Cost Calculator Builder <= 4.0.11 - Unauthenticated Sensitive Information Exposure of Payment Gateway Secret Keys
The Cost Calculator Builder plugin for WordPress is vulnerable to Sensitive Information Exposure in all versions up to, and including, 4.0.11 via the (template body). This makes it possible for unauthenticated attackers to extract the plaintext Stripe secret key, Razorpay secret key, and PayPal client_secret embedded in the page source of any page containing a calculator, enabling full control of the merchant's payment gateway accounts. This exposure only occurs when the 'use in all calculators' option is enabled for one or more payment gateways in the plugin's global settings.
Quick answer
Cost Calculator Builder should be reviewed and updated if it matches the affected versions. The recommended fix is to apply the vendor-supported patched version or the mitigation steps below, then retest the public website with Fixnx.
Who is affected
Affected versions
- *-4.0.11
Fixed versions
- 4.0.12
How to fix it
Cost Calculator Builder is affected by CVE-2026-10865, a information disclosure issue in versions up to 4.0.11. Wordfence lists the official remediation as updating to version 4.0.12, or a newer patched version. Prioritize internet-facing WordPress sites, sites with public registration, customer portals, support, booking, import/export, page-builder, and admin workflows where the vulnerable feature is enabled. If immediate patching is not possible, disable the affected plugin or feature, restrict access, and monitor for exploitation until the update is installed.
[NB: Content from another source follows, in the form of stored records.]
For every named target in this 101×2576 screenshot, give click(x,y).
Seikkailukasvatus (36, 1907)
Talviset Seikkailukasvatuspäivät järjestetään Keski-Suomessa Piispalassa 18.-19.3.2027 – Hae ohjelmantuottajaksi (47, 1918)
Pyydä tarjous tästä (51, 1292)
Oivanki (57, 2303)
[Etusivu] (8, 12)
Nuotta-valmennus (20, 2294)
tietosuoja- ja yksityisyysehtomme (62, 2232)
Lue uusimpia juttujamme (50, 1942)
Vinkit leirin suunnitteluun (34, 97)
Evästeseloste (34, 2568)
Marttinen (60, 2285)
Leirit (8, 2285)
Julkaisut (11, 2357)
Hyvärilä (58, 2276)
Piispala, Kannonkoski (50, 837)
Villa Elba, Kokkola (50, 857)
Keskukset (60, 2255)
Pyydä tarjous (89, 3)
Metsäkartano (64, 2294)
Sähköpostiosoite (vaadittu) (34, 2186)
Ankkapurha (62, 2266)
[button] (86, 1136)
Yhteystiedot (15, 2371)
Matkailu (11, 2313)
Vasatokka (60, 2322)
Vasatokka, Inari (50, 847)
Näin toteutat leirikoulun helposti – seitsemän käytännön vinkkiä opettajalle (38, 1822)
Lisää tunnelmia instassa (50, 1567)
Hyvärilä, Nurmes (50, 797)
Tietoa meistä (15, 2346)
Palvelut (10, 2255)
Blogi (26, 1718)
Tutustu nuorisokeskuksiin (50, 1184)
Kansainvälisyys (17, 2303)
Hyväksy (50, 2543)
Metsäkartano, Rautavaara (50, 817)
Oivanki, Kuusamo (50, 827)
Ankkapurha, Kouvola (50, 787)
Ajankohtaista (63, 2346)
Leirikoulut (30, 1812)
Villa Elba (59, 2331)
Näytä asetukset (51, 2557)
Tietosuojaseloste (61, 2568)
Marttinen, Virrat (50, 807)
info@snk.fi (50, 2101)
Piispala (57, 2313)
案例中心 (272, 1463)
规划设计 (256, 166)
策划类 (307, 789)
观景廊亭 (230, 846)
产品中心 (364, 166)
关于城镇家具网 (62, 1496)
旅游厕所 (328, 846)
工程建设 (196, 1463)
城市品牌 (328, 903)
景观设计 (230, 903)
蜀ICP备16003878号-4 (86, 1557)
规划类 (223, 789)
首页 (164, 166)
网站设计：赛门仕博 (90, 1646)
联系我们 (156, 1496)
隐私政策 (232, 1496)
- Inventory every WordPress site that has Cost Calculator Builder installed, including production, staging, multisite, client, WooCommerce, support, booking, and content-management environments.
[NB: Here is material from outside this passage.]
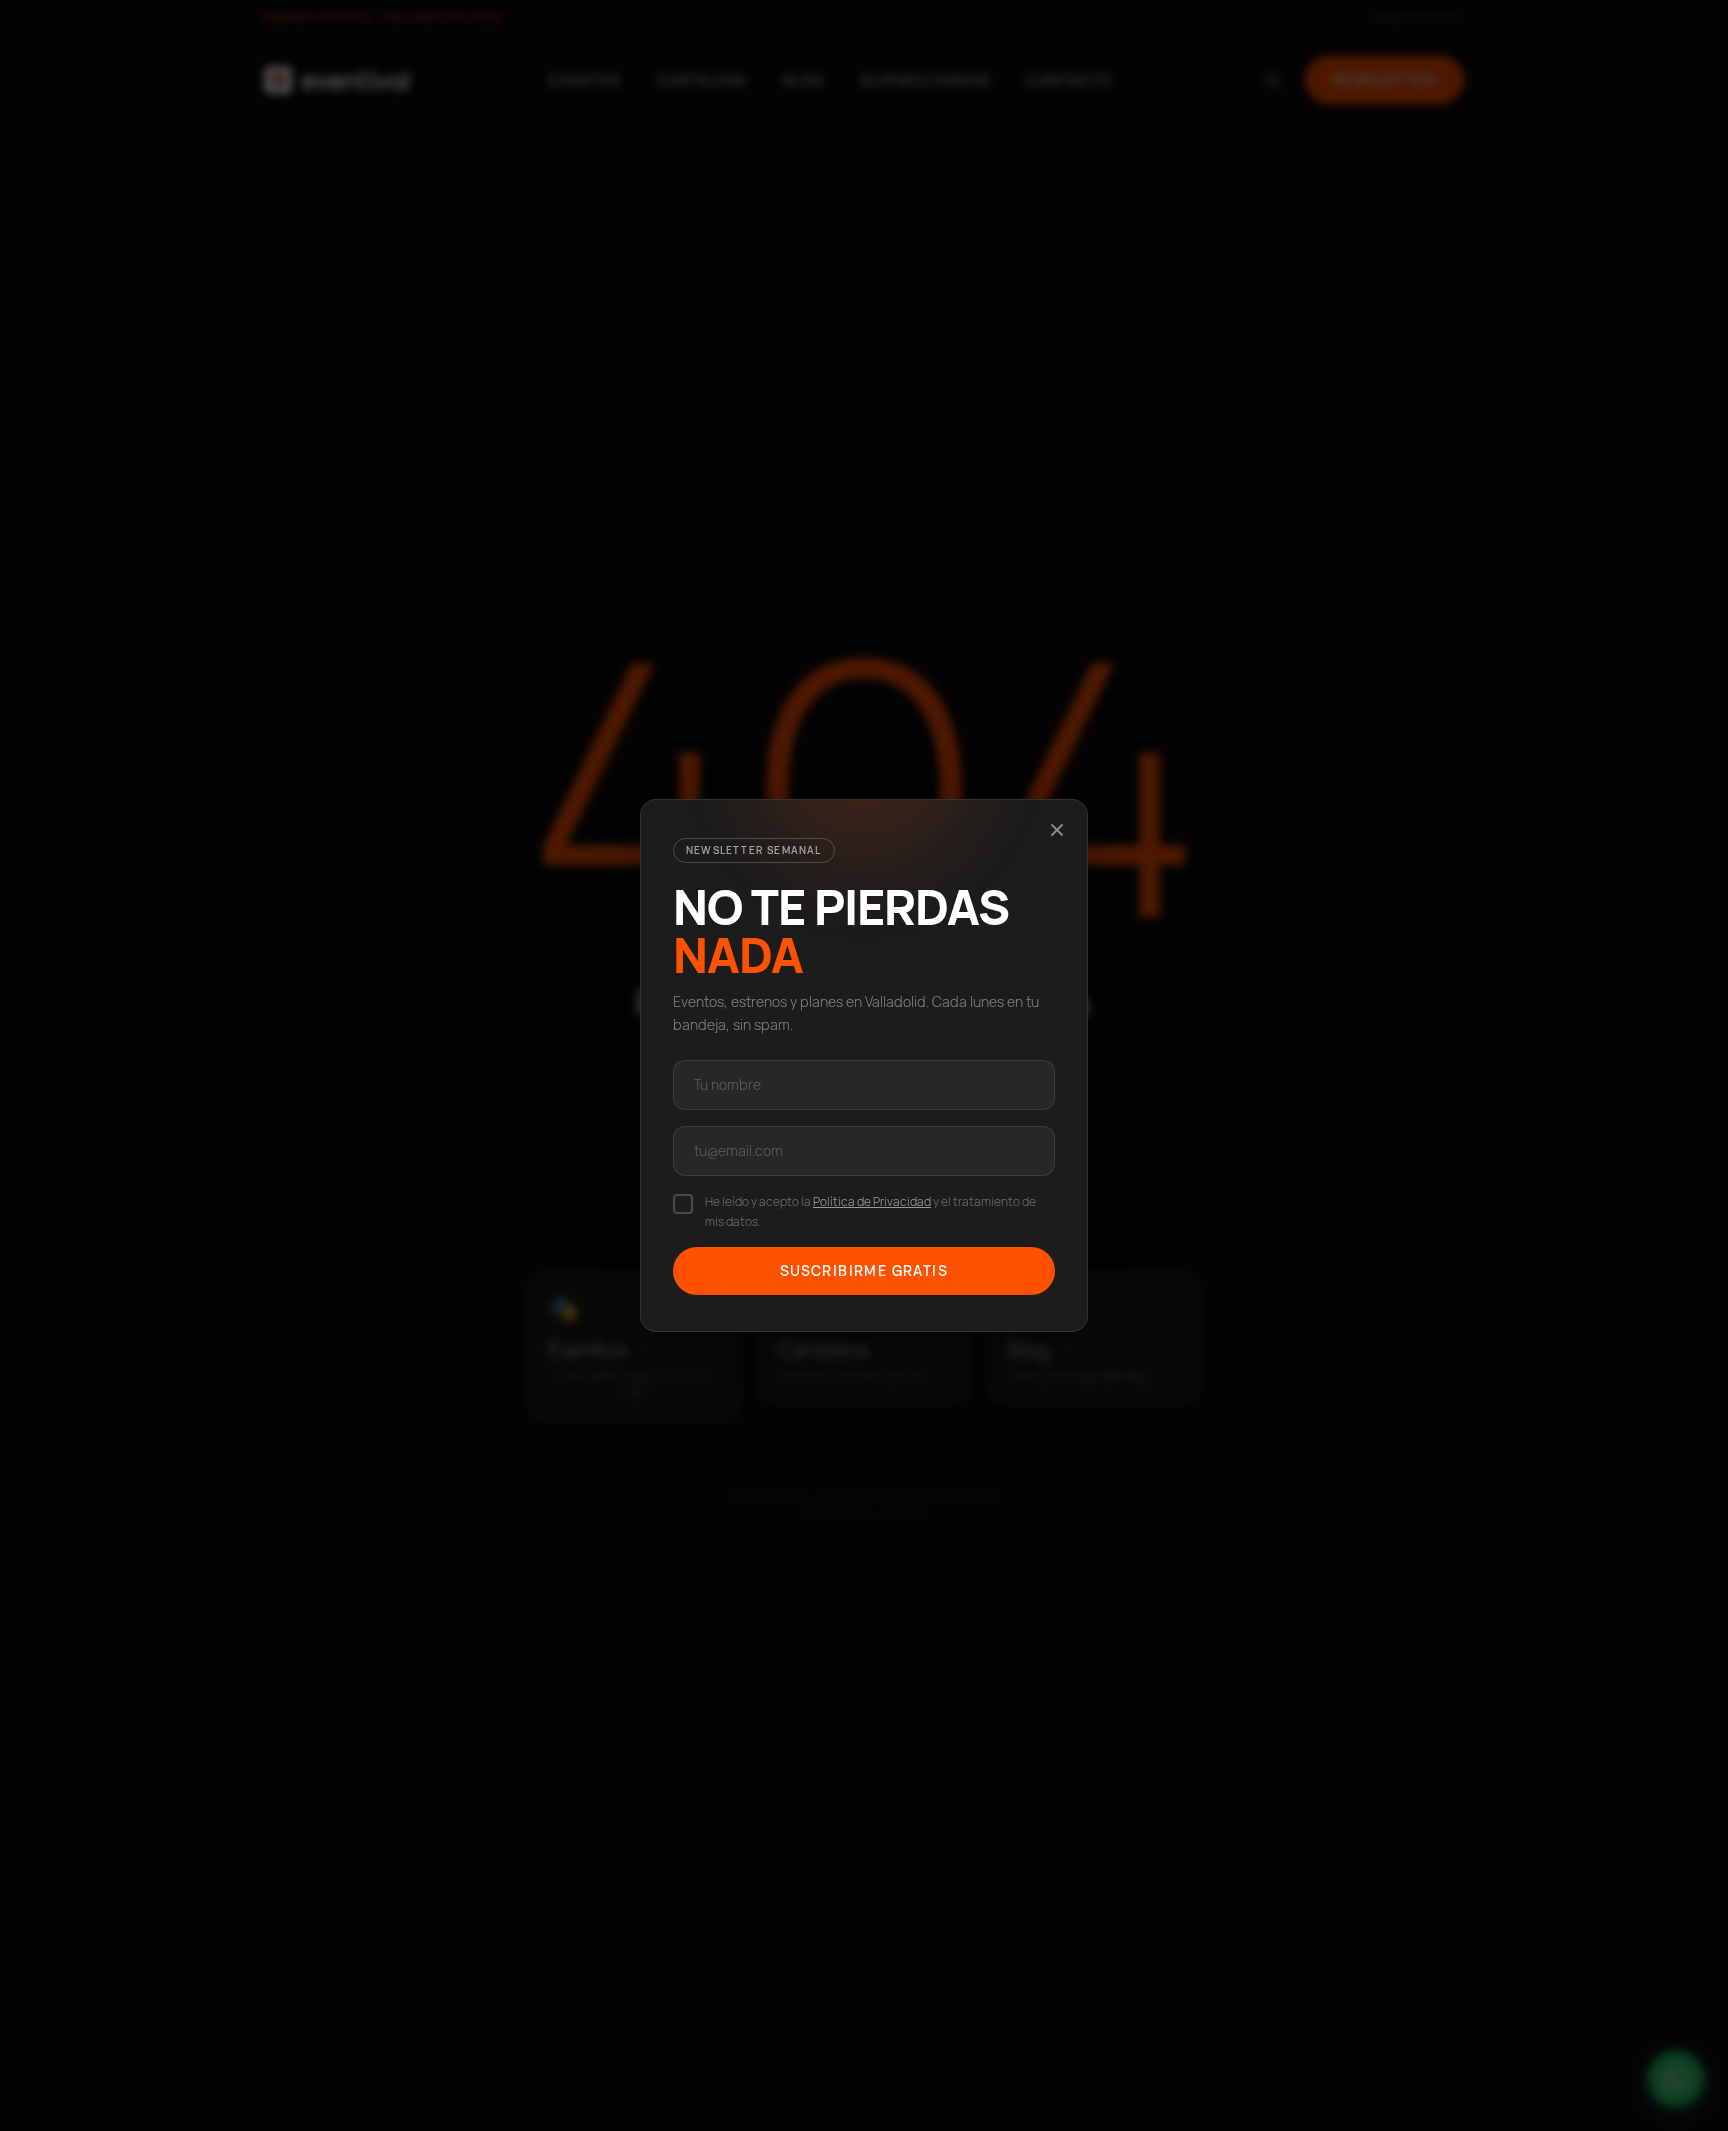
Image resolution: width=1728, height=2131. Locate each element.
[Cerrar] (1057, 830)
- Confirm the installed Cost Calculator Builder version and compare it with the affected range from the Wordfence advisory.
- Update Cost Calculator Builder to version 4.0.12, or to a newer vendor-supported patched version from the official WordPress update channel.
- If the update cannot be applied immediately, disable Cost Calculator Builder or the affected feature and restrict access with roles, authentication, WAF rules, or temporary route blocking.
- Review exposed records, exports, form entries, tickets, user profile data, orders, bookings, logs, and plugin data that may have been accessed by unauthorized users.
- Rotate administrator sessions, API keys, webhook secrets, payment or integration tokens, and affected credentials if logs or content review suggest compromise.
- Clear WordPress, object, CDN, page-builder, security plugin, WooCommerce, booking/support plugin, and browser caches after patching so vulnerable assets or stored payloads are not served.
Scan now. Google sign-in is only needed to unlock fix guidance.
Verify the fix
- Confirm the running Cost Calculator Builder version is version 4.0.12 or newer, and record the patched version in the remediation ticket.
- Verify unauthorized users can no longer retrieve protected records, exports, form entries, tickets, user data, bookings, orders, or plugin configuration.
- Review web server, WordPress, security plugin, WAF, database, WooCommerce, booking/support, and application logs for exploitation attempts before and after the fix.
- Retest normal visitor, subscriber, customer, editor, administrator, checkout, form, API, booking, support ticket, import/export, backup/restore, snippet, or integration workflows to confirm expected behavior still works.
- Run a fresh Fixnx scan and document the public exposure state, patched version, log review, and any cleanup evidence.
Related categories
Trusted references
FAQ
What is affected by CVE-2026-10865?
Cost Calculator Builder versions listed as affected should be reviewed: *-4.0.11.
What should I fix first?
Start with internet-facing sites, admin panels, login flows, plugins, themes, modules, packages, and systems that process user-controlled input or sensitive data.
How do I confirm the fix worked?
Apply the patched version or mitigation, clear caches where relevant, retest the affected workflow, and run a new Fixnx scan to verify public website exposure signals.
How are Fixnx security risk categories chosen?
Fixnx keeps one canonical risk page and assigns only broad, relevant categories such as ecosystem, technology area, or vulnerability class.